Deadly gunfire and explosions wracked Mogadishu after weeks of relative calm, as the Islamic militiamen controlling Somalia's capital battled one of the last pockets of resistance to their hard-line rule.
At least 25 people were killed on Monday. Residents hid in homes and shops, or fled, as the Islamist fighters attacked the forces of secular warlord Abdi Awale Qaybdiid, who has refused to disarm.
More than 40 people have died in the fighting since Sunday.
PHOTO: AP
Relations appeared to be deteriorating between the Islamic fighters and Somalia's virtually powerless UN-backed interim government, which said it would not talk with the militia's radical leader when the two sides meet on Saturday in Sudan under Arab League auspices to negotiate a full peace accord.
The interim administration watched from its base 145km from the capital last month as the Islamists chased out almost all the secular warlords and seized control of Mogadishu and much of surrounding southern Somalia.
The government and Islamic fighters signed a nonaggression agreement at a June 22 meeting in Sudan.
But Prime Minister Ali Mohamed Gedi said the government would not take part in peace talks involving the group's radical leader, Sheik Hassan Dahir Aweys.
"We will not sit with radical members of the Islamic Courts, we will sit with those who are moderates," he told reporters.
The US has alleged that Aweys has ties to al-Qaeda, and his fighters have grown increasingly radical since wresting Mogadishu from the secular warlords and establishing strict Islamic courts.
"The war was inevitable because nobody can have authority in the city beyond the Islamic courts," Sheikh Sharif Sheikh Ahmed, a top Islamic official, said of the renewed fighting.
Hospital officials said the death toll in Mogadishu was likely to rise.
"People are having difficulty reaching hospitals because of roadblocks," Abdi Ibrahim Jiya, a medical practitioner, told reporters.

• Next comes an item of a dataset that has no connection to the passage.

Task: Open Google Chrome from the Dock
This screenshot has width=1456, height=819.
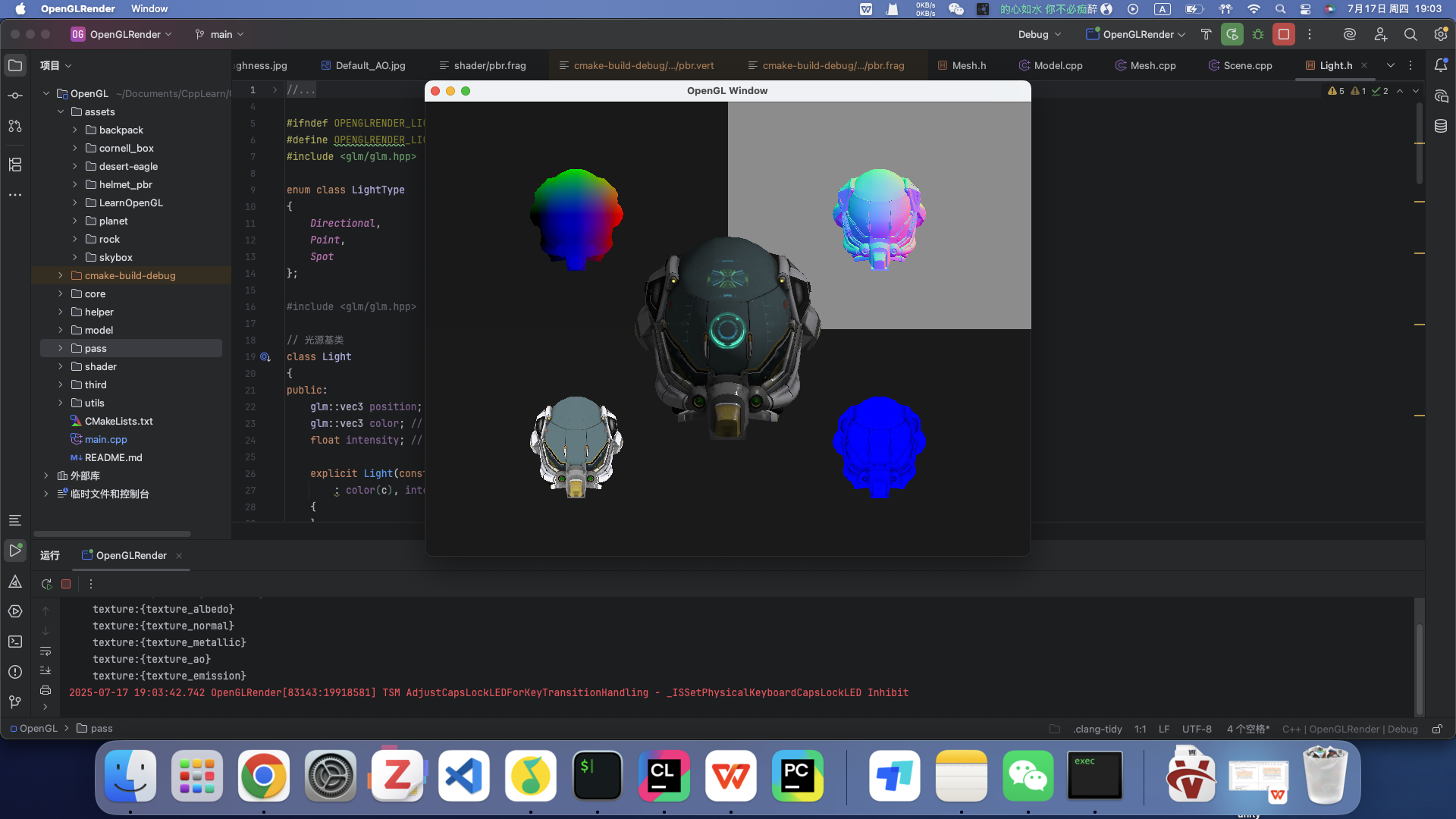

Somalia has been without an effective government since warlords overthrew its longtime dictator in 1991 and divided the nation into fiefdoms. The Islamic fundamentalists have stepped into the vacuum as an alternative military and political power.
The US has long-standing concerns that the volatile Horn of Africa nation will become a refuge for members of Osama bin Laden's terror network, much like Afghanistan did in the late 1990s.
US officials cooperated with the secular warlords, hoping to capture three al-Qaeda leaders allegedly protected by the Islamic council, among them three men accused in the deadly 1998 bombings at the US embassies in Kenya and Tanzania.
But the Islamists prevailed, taking the US by surprise and further marginalizing the interim government.
The militia has forbidden movies, television and music. Last week, militiamen in central Somalia fatally shot two people at the screening of a World Cup soccer broadcast banned because it violated the fighters' strict interpretation of Islamic law. They also broke up a wedding because it featured a band, and men and women socializing together.
A recent recruiting video issued by militia members showed foreign militants fighting alongside them, and invited Muslims from around the world to join in their "holy jihad."
On Monday, Ahmed, the top Islamic official, said the tape wasfabricated and blamed it on the US.
"It is nothing but the Bush administration's false information," he said.